Have you ever made Ginger Tea? It’s made by adding fresh pieces of ginger root to boiling hot water, sometimes with lemon and honey. It’s so soothing and comforting served hot and deliciously refreshing served over ice.
You can make an even simpler Homemade Ginger Tea by simply pouring freshly boiled water over a chunk of ginger root and add lemon, honey or sugar to taste. I’ve even known folks to add a little bourbon to the brew for a grown up cough syrup!
If you’re looking for another gingery beverage idea for grown-ups that’s not quite so health conscious, check out these ideas for Homemade Ginger Infused Cocktails for your next party, adult gathering or cozy night in.
My friend Rebecca has been making her own Homemade Ginger Ale for years.
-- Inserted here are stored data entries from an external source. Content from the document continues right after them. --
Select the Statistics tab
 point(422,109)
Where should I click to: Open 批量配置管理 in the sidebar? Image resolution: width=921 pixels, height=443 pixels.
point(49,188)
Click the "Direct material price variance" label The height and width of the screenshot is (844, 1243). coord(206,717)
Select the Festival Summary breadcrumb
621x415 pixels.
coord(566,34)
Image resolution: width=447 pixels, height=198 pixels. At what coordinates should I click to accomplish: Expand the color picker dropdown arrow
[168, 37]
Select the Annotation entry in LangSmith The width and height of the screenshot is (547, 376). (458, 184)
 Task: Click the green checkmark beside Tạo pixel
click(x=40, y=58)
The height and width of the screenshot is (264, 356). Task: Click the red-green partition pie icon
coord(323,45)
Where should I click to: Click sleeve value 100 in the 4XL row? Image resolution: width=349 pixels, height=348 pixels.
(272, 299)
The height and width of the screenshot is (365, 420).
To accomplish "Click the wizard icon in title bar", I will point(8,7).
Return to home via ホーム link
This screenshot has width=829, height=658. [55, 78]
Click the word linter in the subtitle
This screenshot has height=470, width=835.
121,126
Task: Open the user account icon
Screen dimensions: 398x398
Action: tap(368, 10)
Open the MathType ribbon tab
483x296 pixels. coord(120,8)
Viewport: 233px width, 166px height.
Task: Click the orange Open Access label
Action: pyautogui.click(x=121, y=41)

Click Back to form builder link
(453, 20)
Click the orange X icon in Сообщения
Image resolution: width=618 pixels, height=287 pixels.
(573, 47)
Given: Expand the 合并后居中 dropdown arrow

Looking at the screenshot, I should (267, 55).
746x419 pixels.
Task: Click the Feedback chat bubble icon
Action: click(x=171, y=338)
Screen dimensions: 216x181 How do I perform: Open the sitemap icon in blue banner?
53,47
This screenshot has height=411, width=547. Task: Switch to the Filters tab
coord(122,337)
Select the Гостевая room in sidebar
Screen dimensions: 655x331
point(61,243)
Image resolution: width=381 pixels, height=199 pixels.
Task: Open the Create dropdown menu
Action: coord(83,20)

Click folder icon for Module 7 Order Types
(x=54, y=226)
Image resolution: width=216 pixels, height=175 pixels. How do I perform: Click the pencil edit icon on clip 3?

It takes a little patience but is perfectly easy to make and world’s better and more gingery than any brand of ginger ale soda you can buy at the grocery store.
Fresh ginger has long been believed to aid in digestion, soothing upset tummies and counteracting inflammation. At the very least, it tastes great and is bound to make you feel better for that reason alone.
If you own a juicer, consider adding chunks of fresh ginger to your favorite vegetable and fruit juice combinations for a little extra flavor and spice. This cold-pressed Orange Ginger Splash Juice sounds like a perfect starting point!
I could write books on all the ways I’ve enjoyed using fresh ginger, but you get the idea! Once you learn how easy it is to peel and cook with it, you’ll never be intimidated by this spicy root again.
What are your favorite ways to cook with ginger?